Frances was the only one who didn’t look particularly pleased. ‘Guy wanted to get in some ploughing,’ she moaned. ‘He’s way behind this year. I hoped we would be staying here a bit longer.’

‘For Christ’s sake,’ snorted Della. ‘You’re supposed to be an entertainer and an administrator, not a bloody farm labourer. He can get on with it by himself.’ She stretched her legs and did a couple of squats. ‘I do need exercise,’ she groaned. ‘Or I’ll never be able to do the splits again. That’s what the men like and I intend to give it to them.’ And using the back of the sofa as a barre, she bent and pliéd, while Frances discussed the tour with Beau and attached his piece of paper to her clipboard.

Catherine followed Robert back into the hall, where after a swift look round, he took her in his arms. ‘I’ve missed you,’ he said.

‘It’s only been a day,’ Catherine whispered.

‘And a night, my darling.’

They were still kissing when Frances and Della came to find them. ‘Oops,’ laughed Della, hands on hips and enjoying the scene.
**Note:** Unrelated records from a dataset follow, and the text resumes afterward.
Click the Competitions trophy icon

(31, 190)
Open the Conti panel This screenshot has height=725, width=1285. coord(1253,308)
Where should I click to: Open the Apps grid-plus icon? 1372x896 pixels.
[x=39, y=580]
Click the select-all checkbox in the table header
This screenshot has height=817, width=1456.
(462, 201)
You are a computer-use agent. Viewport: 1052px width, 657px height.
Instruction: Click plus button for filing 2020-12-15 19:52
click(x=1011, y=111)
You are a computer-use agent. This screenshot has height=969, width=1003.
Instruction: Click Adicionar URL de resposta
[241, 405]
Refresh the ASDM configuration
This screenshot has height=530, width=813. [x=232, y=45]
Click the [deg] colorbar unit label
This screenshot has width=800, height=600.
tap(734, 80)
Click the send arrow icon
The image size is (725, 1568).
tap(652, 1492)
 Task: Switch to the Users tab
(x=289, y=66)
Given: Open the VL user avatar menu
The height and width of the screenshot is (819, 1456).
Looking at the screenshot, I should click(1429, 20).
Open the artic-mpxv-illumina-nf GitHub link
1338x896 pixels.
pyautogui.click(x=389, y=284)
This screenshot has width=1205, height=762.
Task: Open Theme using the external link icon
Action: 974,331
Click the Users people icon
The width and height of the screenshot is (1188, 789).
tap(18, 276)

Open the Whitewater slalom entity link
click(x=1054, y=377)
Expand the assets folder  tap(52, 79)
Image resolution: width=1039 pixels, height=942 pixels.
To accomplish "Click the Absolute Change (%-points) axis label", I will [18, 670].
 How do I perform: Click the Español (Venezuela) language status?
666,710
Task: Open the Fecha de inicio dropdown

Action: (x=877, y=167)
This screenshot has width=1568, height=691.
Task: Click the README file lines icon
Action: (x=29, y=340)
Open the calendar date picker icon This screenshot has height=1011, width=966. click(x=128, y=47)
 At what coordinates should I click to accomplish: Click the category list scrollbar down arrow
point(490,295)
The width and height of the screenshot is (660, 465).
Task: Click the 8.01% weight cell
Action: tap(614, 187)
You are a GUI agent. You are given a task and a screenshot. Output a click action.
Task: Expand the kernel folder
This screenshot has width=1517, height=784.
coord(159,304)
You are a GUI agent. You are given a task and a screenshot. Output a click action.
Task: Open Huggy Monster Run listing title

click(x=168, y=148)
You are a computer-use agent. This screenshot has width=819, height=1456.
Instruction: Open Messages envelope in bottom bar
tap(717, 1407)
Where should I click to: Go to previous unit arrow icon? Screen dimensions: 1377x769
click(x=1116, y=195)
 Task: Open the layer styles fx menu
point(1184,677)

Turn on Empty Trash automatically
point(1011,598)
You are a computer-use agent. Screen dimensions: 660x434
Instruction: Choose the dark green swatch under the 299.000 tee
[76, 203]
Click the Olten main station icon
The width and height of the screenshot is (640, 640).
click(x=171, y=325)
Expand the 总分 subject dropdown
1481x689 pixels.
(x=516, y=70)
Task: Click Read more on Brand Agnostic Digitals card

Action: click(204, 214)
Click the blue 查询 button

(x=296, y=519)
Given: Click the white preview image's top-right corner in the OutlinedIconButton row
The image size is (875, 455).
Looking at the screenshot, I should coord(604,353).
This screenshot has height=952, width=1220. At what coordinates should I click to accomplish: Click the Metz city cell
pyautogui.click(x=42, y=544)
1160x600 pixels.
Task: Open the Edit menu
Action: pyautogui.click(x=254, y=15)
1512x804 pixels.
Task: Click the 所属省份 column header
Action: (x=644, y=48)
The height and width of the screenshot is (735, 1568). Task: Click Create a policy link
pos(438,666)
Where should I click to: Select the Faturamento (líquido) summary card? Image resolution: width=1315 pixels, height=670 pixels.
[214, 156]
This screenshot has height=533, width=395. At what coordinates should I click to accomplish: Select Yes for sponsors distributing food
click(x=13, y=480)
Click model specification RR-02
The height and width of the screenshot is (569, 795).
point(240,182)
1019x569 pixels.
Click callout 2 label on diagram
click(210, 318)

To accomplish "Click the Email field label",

Frances pulled her back out of the hall, saying, ‘Sorry, we didn’t mean to disturb you. Er … carry on.’

When they’d gone, Catherine asked, ‘Are you coming with us tomorrow? To the front.’

He nodded. ‘I am, tomorrow and the day after, at the field hospital, but then I have to go back to England with Major Best. He didn’t get anything out of Gautier, so although we know who blew all our agents in the area, we don’t know why.’

‘He was a collaborator. Isn’t that enough?’

He twisted his uniform cap round in his hands, taking his time to answer. ‘Possibly,’ he said. ‘But I can’t tell you more. Now’ – he put on his cap and straightened his jacket – ‘I have to get back to Caen. I’ll see you tomorrow, darling girl.’ And with another kiss on her willing lips he walked out and into his Jeep.